AIM OF THE EXERCISE: Render every line of the data below as a numbered list, skipping blank lines and leaving out the pictures.

Pointing data for text and elements:
◆ ◆ ◆

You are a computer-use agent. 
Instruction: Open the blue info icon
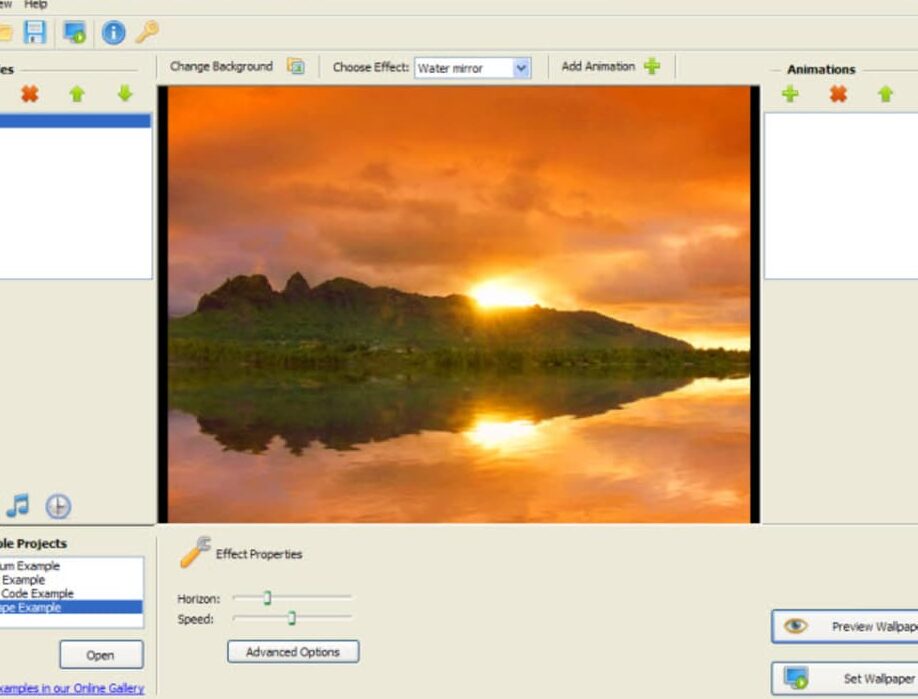(x=113, y=33)
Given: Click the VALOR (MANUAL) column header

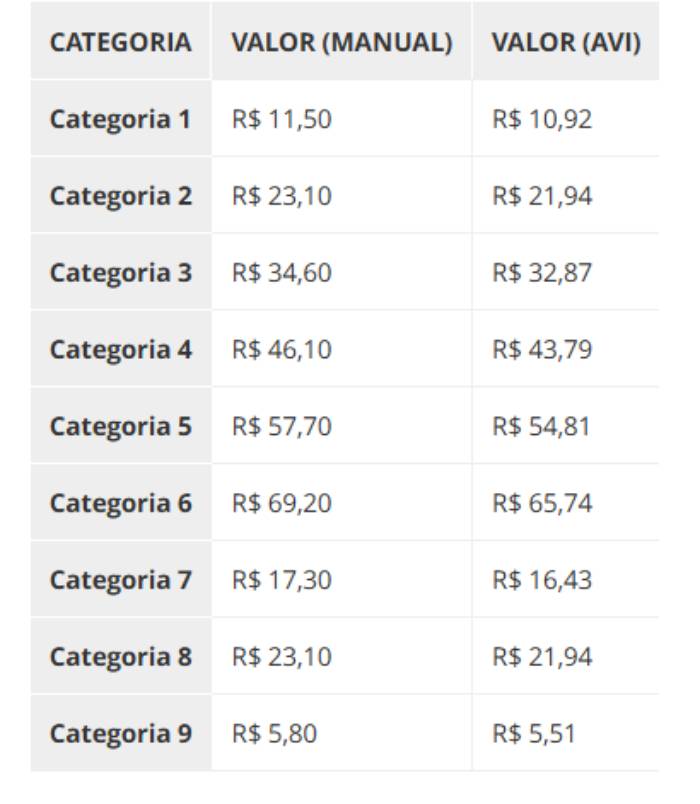Looking at the screenshot, I should 342,42.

◆ ◆ ◆

ANSWER FOR THIS EXERCISE:
1. You are a computer-use agent. 
2. Instruction: Open the blue info icon
3. (x=113, y=33)
4. Given: Click the VALOR (MANUAL) column header
5. Looking at the screenshot, I should 342,42.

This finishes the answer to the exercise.